Les données probantes ont été consolidées l’an dernier par les résultats finaux de deux grandes études, PARTNER et HPTN 052, confirmant l’absence de cas de transmission du VIH dans leurs groupes de couples sérodifférents dont le partenaire séropositif avait une charge virale indétectable. « Indétectable égale intransmissible », ou I=I, un mouvement populaire initié par des personnes vivant avec le VIH ainsi que des alliés, nous incite tous à communiquer ces conclusions de façon claire et directe.

Lorsque CATIE a appuyé la déclaration de consensus I=I plus tôt cette année, plusieurs nous ont applaudis de contribuer à passer le message à travers le pays. Mais nous avons également fait face à la résistance de ceux qui considéraient le message comme étant dangereux.

Nous avons entendu des préoccupations quant à l’idée de communiquer la nouvelle aux clients. Les personnes vivant avec le VIH et leurs partenaires allaient-ils abandonner le condom? Verrions-nous la résurgence d’autres infections transmissibles sexuellement comme la gonorrhée? Les gens allaient-ils cesser de prendre au sérieux le risque de transmission du VIH?

Ces arguments ne sont pas nouveaux.

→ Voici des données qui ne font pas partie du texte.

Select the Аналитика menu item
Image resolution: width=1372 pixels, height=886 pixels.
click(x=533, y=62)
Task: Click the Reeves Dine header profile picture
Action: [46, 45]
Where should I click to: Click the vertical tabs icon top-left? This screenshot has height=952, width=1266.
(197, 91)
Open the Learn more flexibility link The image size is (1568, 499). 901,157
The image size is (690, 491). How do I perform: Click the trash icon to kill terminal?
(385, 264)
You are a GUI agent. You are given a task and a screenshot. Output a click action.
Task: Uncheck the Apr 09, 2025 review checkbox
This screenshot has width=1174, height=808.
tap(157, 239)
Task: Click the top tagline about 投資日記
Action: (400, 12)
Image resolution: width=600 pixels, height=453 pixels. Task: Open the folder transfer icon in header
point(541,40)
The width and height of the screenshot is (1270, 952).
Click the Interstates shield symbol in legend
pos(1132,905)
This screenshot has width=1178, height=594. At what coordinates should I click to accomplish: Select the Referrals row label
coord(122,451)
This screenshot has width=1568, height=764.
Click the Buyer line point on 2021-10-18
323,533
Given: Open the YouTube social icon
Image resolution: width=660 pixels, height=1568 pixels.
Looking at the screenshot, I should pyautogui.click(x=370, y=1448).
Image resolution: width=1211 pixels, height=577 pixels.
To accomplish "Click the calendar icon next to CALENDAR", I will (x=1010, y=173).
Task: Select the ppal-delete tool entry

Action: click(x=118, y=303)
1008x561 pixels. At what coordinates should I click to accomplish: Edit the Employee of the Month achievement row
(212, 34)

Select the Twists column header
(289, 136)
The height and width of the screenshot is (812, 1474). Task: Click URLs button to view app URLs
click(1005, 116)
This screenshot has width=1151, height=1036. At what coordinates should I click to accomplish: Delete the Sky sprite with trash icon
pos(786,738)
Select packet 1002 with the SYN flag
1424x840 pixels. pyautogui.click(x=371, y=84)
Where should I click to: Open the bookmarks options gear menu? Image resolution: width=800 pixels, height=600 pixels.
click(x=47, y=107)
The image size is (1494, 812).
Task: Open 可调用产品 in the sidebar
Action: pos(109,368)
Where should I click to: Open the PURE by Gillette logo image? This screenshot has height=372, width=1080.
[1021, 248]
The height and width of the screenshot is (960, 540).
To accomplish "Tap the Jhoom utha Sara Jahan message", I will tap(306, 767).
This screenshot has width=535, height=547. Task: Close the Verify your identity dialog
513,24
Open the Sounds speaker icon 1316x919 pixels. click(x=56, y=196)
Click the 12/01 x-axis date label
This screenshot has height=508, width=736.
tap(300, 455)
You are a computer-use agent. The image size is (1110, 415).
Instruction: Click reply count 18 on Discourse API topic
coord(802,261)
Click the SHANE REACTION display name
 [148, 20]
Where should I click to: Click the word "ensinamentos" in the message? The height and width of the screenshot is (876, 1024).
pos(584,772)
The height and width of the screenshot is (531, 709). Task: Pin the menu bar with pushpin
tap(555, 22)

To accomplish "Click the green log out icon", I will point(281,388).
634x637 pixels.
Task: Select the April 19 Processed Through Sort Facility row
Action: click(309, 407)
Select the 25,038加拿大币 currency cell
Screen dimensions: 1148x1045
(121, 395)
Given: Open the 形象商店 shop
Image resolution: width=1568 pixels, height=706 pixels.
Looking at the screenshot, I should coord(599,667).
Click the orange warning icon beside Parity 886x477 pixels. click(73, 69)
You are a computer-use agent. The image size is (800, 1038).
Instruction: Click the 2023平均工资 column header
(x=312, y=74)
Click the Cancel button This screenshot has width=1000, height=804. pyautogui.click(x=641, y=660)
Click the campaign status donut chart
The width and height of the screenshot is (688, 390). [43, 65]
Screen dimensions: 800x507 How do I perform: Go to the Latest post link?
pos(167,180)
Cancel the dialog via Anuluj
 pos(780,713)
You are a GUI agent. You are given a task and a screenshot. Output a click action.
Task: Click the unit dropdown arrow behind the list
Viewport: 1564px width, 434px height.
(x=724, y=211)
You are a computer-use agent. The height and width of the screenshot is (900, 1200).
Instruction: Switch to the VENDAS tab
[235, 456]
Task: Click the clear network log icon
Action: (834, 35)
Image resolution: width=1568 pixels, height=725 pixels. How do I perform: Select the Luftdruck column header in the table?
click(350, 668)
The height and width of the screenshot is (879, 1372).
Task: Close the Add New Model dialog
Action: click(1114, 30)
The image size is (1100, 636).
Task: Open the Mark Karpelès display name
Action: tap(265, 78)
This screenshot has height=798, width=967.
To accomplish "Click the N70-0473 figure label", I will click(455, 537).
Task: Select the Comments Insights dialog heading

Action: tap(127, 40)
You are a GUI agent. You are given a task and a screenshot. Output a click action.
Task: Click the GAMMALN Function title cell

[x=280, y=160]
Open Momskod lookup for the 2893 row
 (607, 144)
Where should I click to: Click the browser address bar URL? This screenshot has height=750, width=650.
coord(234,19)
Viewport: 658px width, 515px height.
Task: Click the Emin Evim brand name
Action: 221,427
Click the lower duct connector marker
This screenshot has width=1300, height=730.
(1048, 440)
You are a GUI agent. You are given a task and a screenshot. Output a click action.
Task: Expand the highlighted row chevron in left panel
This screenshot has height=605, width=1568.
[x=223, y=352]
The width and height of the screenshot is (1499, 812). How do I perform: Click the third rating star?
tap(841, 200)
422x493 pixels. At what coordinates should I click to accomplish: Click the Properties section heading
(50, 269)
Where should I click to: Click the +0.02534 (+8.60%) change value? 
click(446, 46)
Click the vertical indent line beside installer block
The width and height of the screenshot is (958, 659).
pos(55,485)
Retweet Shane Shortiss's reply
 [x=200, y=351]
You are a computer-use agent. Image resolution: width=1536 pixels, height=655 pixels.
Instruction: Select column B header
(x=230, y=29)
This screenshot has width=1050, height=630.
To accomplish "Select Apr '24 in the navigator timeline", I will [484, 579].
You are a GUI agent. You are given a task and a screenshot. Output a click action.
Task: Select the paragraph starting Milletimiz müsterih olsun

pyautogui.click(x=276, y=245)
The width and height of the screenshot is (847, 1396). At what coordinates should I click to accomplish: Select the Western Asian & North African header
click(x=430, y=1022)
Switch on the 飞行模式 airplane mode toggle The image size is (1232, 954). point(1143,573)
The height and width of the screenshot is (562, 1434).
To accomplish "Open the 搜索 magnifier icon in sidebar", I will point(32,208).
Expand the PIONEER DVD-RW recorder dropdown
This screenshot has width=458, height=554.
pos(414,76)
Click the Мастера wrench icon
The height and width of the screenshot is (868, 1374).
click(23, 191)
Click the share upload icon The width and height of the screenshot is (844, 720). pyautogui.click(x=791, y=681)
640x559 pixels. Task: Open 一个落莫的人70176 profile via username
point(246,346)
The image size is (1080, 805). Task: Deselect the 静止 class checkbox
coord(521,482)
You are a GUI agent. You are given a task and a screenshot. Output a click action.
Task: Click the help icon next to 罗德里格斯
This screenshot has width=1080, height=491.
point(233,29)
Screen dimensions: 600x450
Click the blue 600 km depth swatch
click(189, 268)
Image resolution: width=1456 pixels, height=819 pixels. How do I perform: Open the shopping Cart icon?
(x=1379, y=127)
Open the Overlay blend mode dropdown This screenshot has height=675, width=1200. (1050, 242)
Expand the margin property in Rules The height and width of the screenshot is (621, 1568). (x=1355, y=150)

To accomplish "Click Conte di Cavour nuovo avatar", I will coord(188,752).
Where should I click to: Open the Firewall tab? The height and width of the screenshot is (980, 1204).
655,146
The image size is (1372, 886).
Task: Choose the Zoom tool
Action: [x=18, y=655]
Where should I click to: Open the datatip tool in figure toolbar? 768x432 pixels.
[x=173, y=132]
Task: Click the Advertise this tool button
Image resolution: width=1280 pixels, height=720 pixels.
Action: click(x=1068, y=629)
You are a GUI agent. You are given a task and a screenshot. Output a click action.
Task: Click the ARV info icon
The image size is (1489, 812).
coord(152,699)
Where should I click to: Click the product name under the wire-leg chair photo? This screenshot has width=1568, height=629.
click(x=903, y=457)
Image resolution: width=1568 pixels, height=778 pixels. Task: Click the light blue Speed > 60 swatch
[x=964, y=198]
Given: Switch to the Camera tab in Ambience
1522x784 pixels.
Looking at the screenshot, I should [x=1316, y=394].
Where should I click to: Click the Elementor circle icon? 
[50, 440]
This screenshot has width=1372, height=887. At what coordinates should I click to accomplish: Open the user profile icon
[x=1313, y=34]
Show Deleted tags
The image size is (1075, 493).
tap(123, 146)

CATIE a été fondé en 1990 pour partager de l’information sur les traitements émergents pour les personnes vivant avec le VIH, à une époque où cette information était inexistante, inaccessible ou soigneusement gardée par des professionnels qui croyaient ne pas pouvoir donner en toute confiance ces renseignements à leurs clients.

Ce paternalisme est maintes fois réapparu au cours de l’épidémie du VIH. Lorsque la prophylaxie pré-exposition (PrEP) a été démontrée comme étant une stratégie de prévention du VIH très efficace, certains ont soutenu qu’offrir une méthode de prévention du VIH autre que le condom inciterait les individus à prendre de plus grands risques, ce qui les exposerait à des souches du VIH résistantes aux médicaments et à d’autres infections transmissibles sexuellement. Nous avons même reçu des plaintes pour le simple fait d’avoir fourni de l’information sur l’efficacité de la PrEP.

De la même façon, on note une vive opposition à l’approbation de trousses de dépistage du VIH à domicile, au Canada – un outil qui est facilement accessible aux États-Unis et qui conduit à une augmentation démontrée de l’utilisation et de la fréquence du dépistage du VIH dans des populations clés. Certains fournisseurs de services ont même affirmé que leurs clients ne devraient pas avoir accès au dépistage du VIH sans qu’un conseiller gère le processus.

Nous avons affronté ces attitudes paternalistes dans le passé et nous continuerons d’y résister. Qu’il soit question du consensus I=I, de la PrEP ou de l’autodépistage du VIH, nous devons présenter toute l’information et toutes les options à nos clients et avoir confiance qu’ils prendront les meilleures décisions pour leur santé.